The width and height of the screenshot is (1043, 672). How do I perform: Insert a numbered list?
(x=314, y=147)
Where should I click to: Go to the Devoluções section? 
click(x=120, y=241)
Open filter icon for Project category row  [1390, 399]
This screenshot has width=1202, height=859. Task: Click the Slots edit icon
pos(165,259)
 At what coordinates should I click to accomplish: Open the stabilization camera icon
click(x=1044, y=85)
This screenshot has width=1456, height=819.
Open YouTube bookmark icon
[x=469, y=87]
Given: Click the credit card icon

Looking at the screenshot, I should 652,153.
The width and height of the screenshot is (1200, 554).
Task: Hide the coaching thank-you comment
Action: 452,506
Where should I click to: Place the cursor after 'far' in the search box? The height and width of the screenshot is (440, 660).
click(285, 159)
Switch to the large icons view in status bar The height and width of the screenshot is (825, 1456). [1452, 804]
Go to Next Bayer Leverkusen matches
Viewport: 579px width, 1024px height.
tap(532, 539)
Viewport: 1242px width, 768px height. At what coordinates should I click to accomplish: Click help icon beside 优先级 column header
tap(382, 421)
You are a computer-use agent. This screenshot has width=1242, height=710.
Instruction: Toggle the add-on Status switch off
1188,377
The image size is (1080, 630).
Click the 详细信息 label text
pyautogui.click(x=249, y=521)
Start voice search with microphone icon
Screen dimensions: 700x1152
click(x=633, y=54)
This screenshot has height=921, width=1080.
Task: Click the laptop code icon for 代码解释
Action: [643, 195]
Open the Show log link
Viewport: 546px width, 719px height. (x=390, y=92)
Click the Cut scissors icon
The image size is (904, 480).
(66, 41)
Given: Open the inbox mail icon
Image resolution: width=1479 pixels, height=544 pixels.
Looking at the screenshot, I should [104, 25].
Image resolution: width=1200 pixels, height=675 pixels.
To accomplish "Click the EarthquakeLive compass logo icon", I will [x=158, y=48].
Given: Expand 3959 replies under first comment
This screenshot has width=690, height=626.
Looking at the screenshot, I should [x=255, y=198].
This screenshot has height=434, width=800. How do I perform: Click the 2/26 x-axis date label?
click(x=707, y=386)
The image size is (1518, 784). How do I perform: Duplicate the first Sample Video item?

------

What the task asks:
Copy the part of the listing that opens with the line containing "Open filter icon" and closes with the line containing "click(x=707, y=386)", substituting "shears" for "scissors" and leaving everything else unchanged.

Complete output:
Open filter icon for Project category row  [1390, 399]
This screenshot has width=1202, height=859. Task: Click the Slots edit icon
pos(165,259)
 At what coordinates should I click to accomplish: Open the stabilization camera icon
click(x=1044, y=85)
This screenshot has width=1456, height=819.
Open YouTube bookmark icon
[x=469, y=87]
Given: Click the credit card icon

Looking at the screenshot, I should 652,153.
The width and height of the screenshot is (1200, 554).
Task: Hide the coaching thank-you comment
Action: 452,506
Where should I click to: Place the cursor after 'far' in the search box? The height and width of the screenshot is (440, 660).
click(285, 159)
Switch to the large icons view in status bar The height and width of the screenshot is (825, 1456). [1452, 804]
Go to Next Bayer Leverkusen matches
Viewport: 579px width, 1024px height.
tap(532, 539)
Viewport: 1242px width, 768px height. At what coordinates should I click to accomplish: Click help icon beside 优先级 column header
tap(382, 421)
You are a computer-use agent. This screenshot has width=1242, height=710.
Instruction: Toggle the add-on Status switch off
1188,377
The image size is (1080, 630).
Click the 详细信息 label text
pyautogui.click(x=249, y=521)
Start voice search with microphone icon
Screen dimensions: 700x1152
click(x=633, y=54)
This screenshot has height=921, width=1080.
Task: Click the laptop code icon for 代码解释
Action: [643, 195]
Open the Show log link
Viewport: 546px width, 719px height. (x=390, y=92)
Click the Cut shears icon
The image size is (904, 480).
(66, 41)
Given: Open the inbox mail icon
Image resolution: width=1479 pixels, height=544 pixels.
Looking at the screenshot, I should [104, 25].
Image resolution: width=1200 pixels, height=675 pixels.
To accomplish "Click the EarthquakeLive compass logo icon", I will [x=158, y=48].
Given: Expand 3959 replies under first comment
This screenshot has width=690, height=626.
Looking at the screenshot, I should [x=255, y=198].
This screenshot has height=434, width=800. How do I perform: Click the 2/26 x-axis date label?
click(x=707, y=386)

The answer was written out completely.